CompressionCodec

With spark.broadcast.compress enabled (which is the default), TorrentBroadcast uses compression for broadcast blocks.

FIXME What’s compressed?
Table 1. Built-in Compression Codecs
Codec Alias Fully-Qualified Class Name Notes

lz4

org.apache.spark.io.LZ4CompressionCodec

The default implementation

lzf

org.apache.spark.io.LZFCompressionCodec

snappy

org.apache.spark.io.SnappyCompressionCodec

The fallback when the default codec is not available.

An implementation of CompressionCodec trait has to offer a constructor that accepts a single argument being SparkConf. Read Creating CompressionCodec — createCodec Factory Method in this document.

You can control the default compression codec in a Spark application using spark.io.compression.codec Spark property.

Creating CompressionCodec — createCodec Factory Method

createCodec(conf: SparkConf): CompressionCodec  (1)
createCodec(conf: SparkConf, codecName: String): CompressionCodec (2)

createCodec uses the internal shortCompressionCodecNames lookup table to find the input codecName (regardless of the case).

createCodec finds the constructor of the compression codec’s implementation (that accepts a single argument being SparkConf).
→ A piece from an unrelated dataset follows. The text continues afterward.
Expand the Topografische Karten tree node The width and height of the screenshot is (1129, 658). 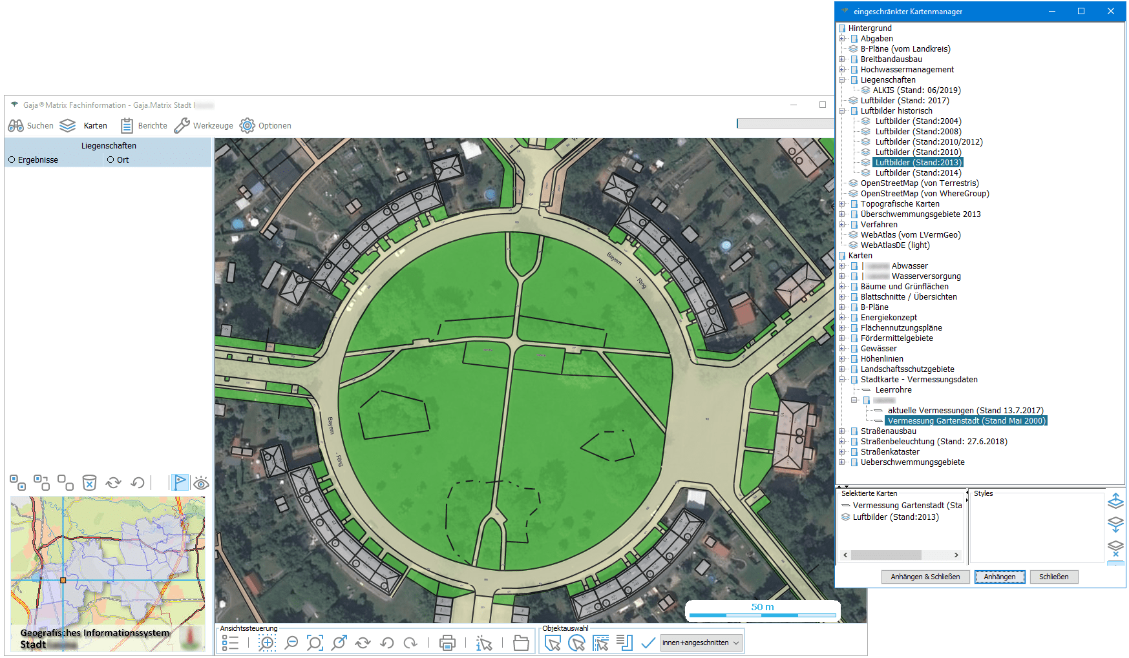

If a compression codec could not be found, createCodec throws a IllegalArgumentException exception:

Codec [<codecName>] is not available. Consider setting spark.io.compression.codec=snappy

getCodecName Method

getCodecName(conf: SparkConf): String

getCodecName reads spark.io.compression.codec Spark property from the input conf SparkConf or assumes lz4.

Settings

Table 2. Settings
Name Default value Description

spark.io.compression.codec

lz4

The compression codec to use.

Used when getCodecName is called to find the current compression codec.